In terms of Chapter 6 of the Companies Act 71 of 2008 (as amended) (“the Act”) and specifically Section 154 thereof the following are applicable relating liability:
- A business rescue plan may provide that, if it is implemented in accordance with its terms and conditions, a creditor who has acceded to the discharge of the whole or part of a debt owing to that creditor will lose the right to enforce the relevant debt or part of it;
- If a business rescue plan has been approved and implemented in accordance with this Chapter, a creditor is not entitled to enforce any debt owed by the company immediately before the beginning of the business rescue process, except to the extent provided for in the business rescue plan.
The fundamental question now arises how to interpret the aforementioned sections in the Companies Act and how the interpretation influences liability of sureties when a business rescue plan is adopted.
In the matter of TUNING FORK (PTY) LTD T/A BALANCE AUDIO VS J.M.J. GREEF & OTHER (18136/13)  ZAWCHC 78 (28 MAY 2014) the learned Judge Rogers referred to a lacuna in the current legislation and reverts to the common law as it applies to sureties. The Court came to the conclusion that the current common law principles dictates that if a principle debt is extinguished the effect of the aforementioned is that the liability of the surety follows suit and accordingly the liability of the surety is extinguished likewise unless the business rescue plan makes specific provision for liability to be preserved.
The “Tuning Fork” matter was in the back drop of a previous Judgment in the matter of AFRICAN BANKING CORPORATION OF BOTSWANA LIMITED VS KARIBA FURNITURE MANUFACTURES (PTY) LTD & OTHERS (2013) (6) SA 471 (GNP) to which the Court came to conclusion that the sureties will still be liable if the principal debt has been extinguished through the adoption of business rescue plan and even if the business rescue plan makes provisions for the limitation of creditors’ claims, but not specifically sureties.
In the most recent matter of NEW PORT FINANCE COMPANY (PTY) LTD AND ANOTHER V NEDBANK LIMITED (30/2014)  ZASCA 210 (1 DECEMBER 2014) the learned Judge Wallis interpreted the abovementioned Section of the Companies Act in a narrow sense as to only effect and arrange the liability of the principle debtor and not the sureties, with the important conclusion that such provision needs to be adopted in terms of the business rescue plan itself and in the absence thereof the surety would not escape liability.
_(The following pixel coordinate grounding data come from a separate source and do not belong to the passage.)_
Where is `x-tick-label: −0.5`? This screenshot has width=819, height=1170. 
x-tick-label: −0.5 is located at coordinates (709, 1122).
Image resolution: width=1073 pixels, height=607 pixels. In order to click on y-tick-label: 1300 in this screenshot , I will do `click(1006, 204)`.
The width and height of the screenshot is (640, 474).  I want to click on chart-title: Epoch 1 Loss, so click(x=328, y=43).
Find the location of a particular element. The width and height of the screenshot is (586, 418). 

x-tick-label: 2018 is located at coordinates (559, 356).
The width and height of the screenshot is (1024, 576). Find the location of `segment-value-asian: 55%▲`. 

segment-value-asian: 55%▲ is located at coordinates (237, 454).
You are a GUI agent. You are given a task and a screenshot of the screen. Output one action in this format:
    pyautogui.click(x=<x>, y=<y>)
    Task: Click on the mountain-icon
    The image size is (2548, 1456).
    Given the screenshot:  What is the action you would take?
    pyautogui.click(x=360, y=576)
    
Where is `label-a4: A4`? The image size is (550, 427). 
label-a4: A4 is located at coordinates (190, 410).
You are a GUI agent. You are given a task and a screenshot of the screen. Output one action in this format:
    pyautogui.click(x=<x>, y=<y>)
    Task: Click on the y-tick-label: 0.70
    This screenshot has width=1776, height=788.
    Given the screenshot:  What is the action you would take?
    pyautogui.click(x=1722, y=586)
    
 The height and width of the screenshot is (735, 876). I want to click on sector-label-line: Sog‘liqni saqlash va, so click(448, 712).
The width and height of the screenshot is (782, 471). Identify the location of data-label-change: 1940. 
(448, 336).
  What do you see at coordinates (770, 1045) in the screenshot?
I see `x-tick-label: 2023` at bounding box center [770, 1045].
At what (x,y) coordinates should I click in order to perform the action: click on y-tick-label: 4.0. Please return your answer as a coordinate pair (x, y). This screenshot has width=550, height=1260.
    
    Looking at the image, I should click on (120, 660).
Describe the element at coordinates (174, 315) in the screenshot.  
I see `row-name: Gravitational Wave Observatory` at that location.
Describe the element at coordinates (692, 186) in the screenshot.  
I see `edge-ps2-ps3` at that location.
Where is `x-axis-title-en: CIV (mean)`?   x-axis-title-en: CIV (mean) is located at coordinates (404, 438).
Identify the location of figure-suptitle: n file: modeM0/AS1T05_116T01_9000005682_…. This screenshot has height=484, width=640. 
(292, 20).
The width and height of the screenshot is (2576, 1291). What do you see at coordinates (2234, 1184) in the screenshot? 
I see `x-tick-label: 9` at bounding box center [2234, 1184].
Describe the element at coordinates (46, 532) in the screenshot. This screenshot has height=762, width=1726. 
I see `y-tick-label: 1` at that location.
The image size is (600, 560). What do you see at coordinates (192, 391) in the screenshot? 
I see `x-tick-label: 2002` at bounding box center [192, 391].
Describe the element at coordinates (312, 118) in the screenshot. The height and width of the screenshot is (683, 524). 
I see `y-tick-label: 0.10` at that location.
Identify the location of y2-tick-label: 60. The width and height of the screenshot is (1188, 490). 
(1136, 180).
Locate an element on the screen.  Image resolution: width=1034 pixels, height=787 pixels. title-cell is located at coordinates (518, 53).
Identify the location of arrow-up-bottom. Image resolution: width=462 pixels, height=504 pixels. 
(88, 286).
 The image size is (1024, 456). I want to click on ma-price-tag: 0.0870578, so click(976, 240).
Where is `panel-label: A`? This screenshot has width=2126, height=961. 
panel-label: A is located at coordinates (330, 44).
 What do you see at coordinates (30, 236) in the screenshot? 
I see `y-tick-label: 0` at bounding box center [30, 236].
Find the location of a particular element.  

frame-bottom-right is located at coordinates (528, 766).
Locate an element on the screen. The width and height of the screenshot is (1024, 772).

In conclusion it is very clear that our Courts have shown diverse interpretations relating to the liability of sureties pertaining to business rescue proceedings and the final word has not been spoken yet.
Proper due diligence is required in scrutinising the business rescue plan if specific provision has been made relating to liability over and above the principle debtor as a lack thereof would most certainly leave the door open for a surety to challenge liability as interpreted in the “Tuning Fork” matter.
Although surety agreements do not fall under the current subject matter, special mention needs to be made that in the absence of not specifically contracting out of liability in the event of business rescue proceedings, which is the norm, the business rescue plan itself would be the primary source as to define liability for any surety.
In a recent matter our firm dealt with the abovementioned question arose whilst the business rescue plan’s adoption was discussed, between all voting creditors, with the unanimous decision that before adoption a specific clause would need to be inserted as to protect creditors and provide clarity that sureties ancillary to the principle debt would still be liable as to provide clarity to all parties involved, in effect providing recourse over and above the ambit of the business rescue proceedings.